For decades, student retention has been a big challenge for engineering and technology universities. Maartje van den Bogaard spent five years researching the factors that play a part in the success of first-year engineering students.
Prior to Van den Bogaard’s PhD defence ceremony on 13 February, the Leiden- Delft-Erasmus Centre for Education and Learning hosted its second Innovation Room, a symposium in which two renowned researchers shared their views on study success.
Depending on the faculty, about 20 to 50 percent of students at Delft University of Technology drop out in the first year. On average 63 per cent of the student cohorts 1988 to 1998 eventually managed to earn a Master's degree. The graduation percentages for bachelor courses are more favourable, on average 70 per cent. Engineering and technology universities worldwide have similar rates.
Action-oriented research needed
At Delft University of Technology, attempts to lower the dropout and study delay rates have hardly been successful. "At the same time, researchers have often focused on describing and explaining study success as a scientific phenomenon, placing little to no emphasis on actual solutions," says Van den Bogaard. She and the speakers at the Innovation Room all agreed on one thing: to improve student success rates, research must be action-oriented.
Motivated, competent and belonging
Jeroen van Merriënboer, an internationally renowned Dutch researcher at the Graduate School of Health Professions Education in Maastricht, started researching learning processes in the nineties.

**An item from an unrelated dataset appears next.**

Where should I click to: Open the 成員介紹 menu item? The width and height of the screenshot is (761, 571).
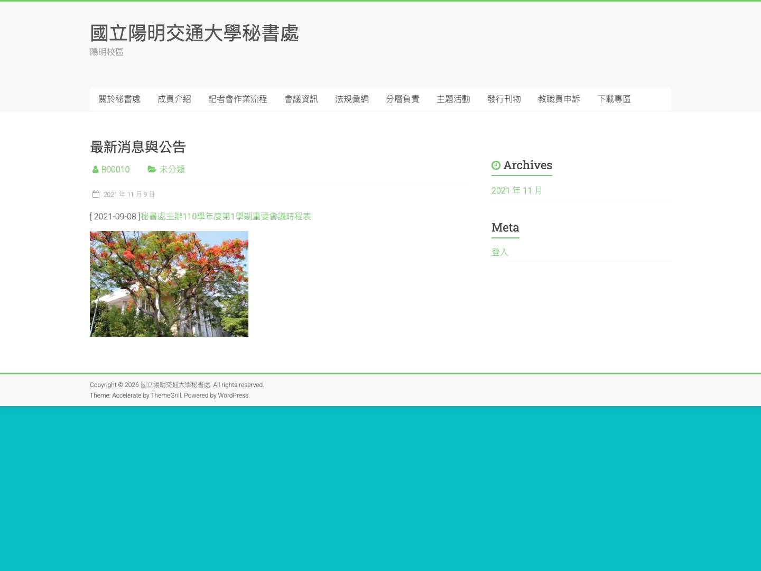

During the symposium, he discussed the three components of Self-Determination Theory as possible predictors of study success: according to available research, students who feel motivated, competent and part of a community are less likely to drop out.
However, Van Merriënboer points out that most research on study success is correlational and that it has not provided strong evidence for possible effects of the self-determination theory on dropout rates. "Our next step must therefore be drafting hypotheses based on available research and testing these in practice using experimental research designs," he suggests.